** CONSIGNE **
Répondez à ces questions à l'aide de l'article sur la manifestation de Varsovie :
(a) Selon la presse polonaise, combien de personnes ont pris part au cortège ?
(b) Combien d'autocars avaient été affrétés pour l'occasion ?
(c) Sur quelle place la manifestation s'est-elle terminée ?

** TEXTE FOURNI **
En Pologne, une marée humaine contre la dérive liberticide du gouvernement

Publié sur Libération le 4 juin 2023

par Patrice Senécal, correspondant à Varsovie

A quelques mois de législatives cruciales, un demi-million de Polonais ont défilé ce dimanche à Varsovie contre la politique illibérale du parti Droit et Justice. Du jamais-vu depuis la chute du communisme en 1989.

«Etre ici, aujourd’hui, c’est une obligation si l’on veut maintenir notre démocratie. Ça n’a rien à voir avec la politique, c’est une question de liberté, d’Etat de droit.» Kuba Szadag, 61 ans, n’aurait manqué pour rien au monde l’immense rassemblement. Drapeau polonais à la main, le voilà entouré, en ce dimanche 4 juin, d’une marée humaine rassemblée sur la place Na Rozdrozu, dans le centre de Varsovie, pour s’opposer à la politique du parti Droit et Justice (PiS), qui multiplie les dérives antidémocratiques depuis 2015.*

Pas moins de 500 000 personnes ont pris part au cortège, d’après des estimations de la presse polonaise. Soit le plus imposant mouvement de contestation depuis la fin du communisme, il y a une trentaine d’années. Autre symbole, et pas des moindres : la date du rassemblement coïncidait d’ailleurs avec l’anniversaire des premières élections semi-libres en 1989, qui ont marqué l’ouverture démocratique de la Pologne. Tout un symbole, à l’approche d’un scrutin attendu à l’automne qui s’annonce aussi serré que crucial pour l’avenir de la démocratie polonaise.

Klaxons, drapeaux agités et slogans, scandés ou inscrits sur d’innombrables pancartes, rythmaient le défilé : «On en a assez !»«Le PiS, laissez-nous en paix»«Pologne libre»«La démocratie, c’était mieux»«Si je voulais habiter au Bélarus, je déménagerais», «Le PiS tombera avec les feuilles d’automne». Vu du ciel, cela ressemblait à une gigantesque marée humaine bleue et rouge, couverte d’étoffes polonaises et européennes, témoignant de l’europhilie de l’opposition démocratique.

Dans la foule immense, de nombreux Varsoviens, mais pas seulement : plus d’un millier d’autocars des quatre coins de la Pologne avaient été affrétés pour l’occasion. Des trains bondés ont également afflué vers Varsovie. Le profil des manifestants, très divers, s’est rajeuni par rapport aux précédentes manifestations pro-démocratie se tenant depuis huit ans, surtout prisées par la génération Solidanorsc. On reste loin, toutefois, des manifestations pro-choix de 2020 qui, dans la foulée du durcissement de la loi sur l’avortement, avaient détonné par le jeune âge des contestataires.

«Nous vaincrons ce mal»

«Nous avons brisé une certaine barrière d’indifférence, de scepticisme», se félicite un Donald Tusk combatif, chemise blanche retroussée, à l’issue de la manifestation conclue sur la place du château, dans la vieille ville de Varsovie. «Je veux vous dire : nous avons beaucoup de soucis à nous faire, nous allons nous en inquiéter. Nous vaincrons ce mal [lors du prochain scrutin]», clame le chef de la libérale Plateforme civique, principal parti d’opposition en Pologne.

** EXTRAIT DES DONNÉES **
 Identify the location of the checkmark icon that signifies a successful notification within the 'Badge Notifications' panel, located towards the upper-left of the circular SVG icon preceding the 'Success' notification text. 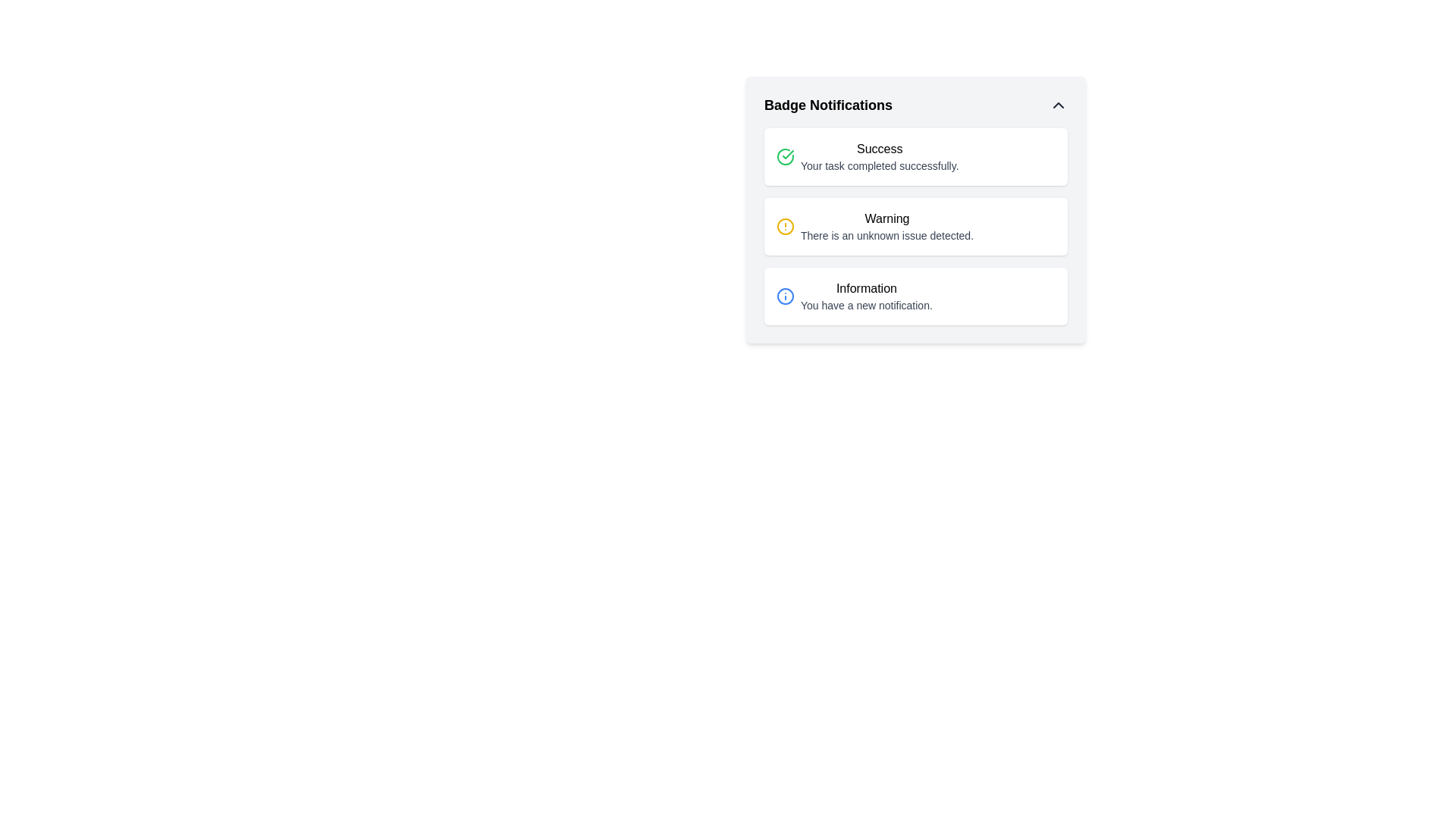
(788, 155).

** CORRIGÉ COMPLET **
(a) Pas moins de 500 000 personnes.
(b) Plus d'un millier d'autocars.
(c) Sur la place du château, dans la vieille ville de Varsovie.